- TO-DO ITEM A: Decide whether each statement agrees with the vulnerability excerpt, answering yes or no and quoting the words that settle it: (i) Spectre and Meltdown were announced in 2018; (ii) the protective methods developed so far focus on an early stage of the speculative execution process; (iii) micro-op caches have been built into Intel processors manufactured since 2011.
- TO-DO ITEM B: Reproduce the vulnerability excerpt from "In 2018, Spectre" up to and including "of the process.", renaming "speculative execution" to "predictive execution" wherever it occurs.

- EXCERPT PROVIDED:
══════════════════════════════

In 2018, Spectre and the similar Meltdown vulnerability were announced. These types of attacks could allow malicious agents to exploit speculative execution (in which a processor predicts instructions it may receive and prepares to pull the instruction from memory) by getting a processor to predict instructions along an incorrect path and discern confidential information.

Since, various protective methods have been developed to protect vulnerable aspects of the speculative execution process. However, they focus on protecting a later stage of the process.

The newly-discovered vulnerability allows for exploits of the micro-op cache. The micro-op cache speeds up computing by storing simple commands and allowing the processor to fetch them early in the speculative execution process. The researchers said that micro-op caches have been built into Intel processors manufactured since 2011.

══════════════════════════════

- INFORMATION SUPPLIED:
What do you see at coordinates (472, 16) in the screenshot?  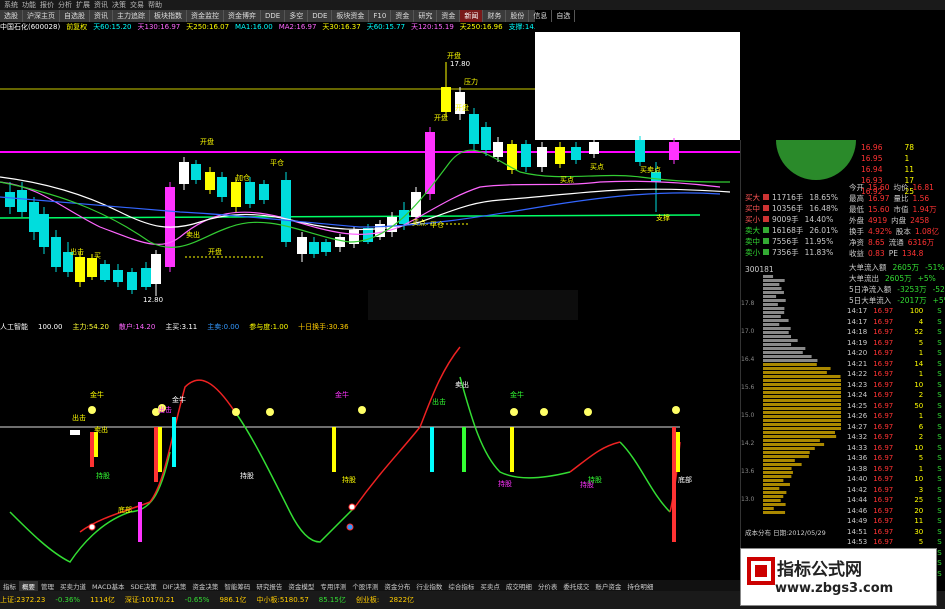 I see `menu-tab-16: 新闻` at bounding box center [472, 16].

══════════════════════════════

- RESULT A:
(i) Yes: "In 2018, Spectre and the similar Meltdown vulnerability were announced."
(ii) No: "However, they focus on protecting a later stage of the process."
(iii) Yes: "The researchers said that micro-op caches have been built into Intel processors manufactured since 2011."

- RESULT B:
In 2018, Spectre and the similar Meltdown vulnerability were announced. These types of attacks could allow malicious agents to exploit predictive execution (in which a processor predicts instructions it may receive and prepares to pull the instruction from memory) by getting a processor to predict instructions along an incorrect path and discern confidential information.

Since, various protective methods have been developed to protect vulnerable aspects of the predictive execution process. However, they focus on protecting a later stage of the process.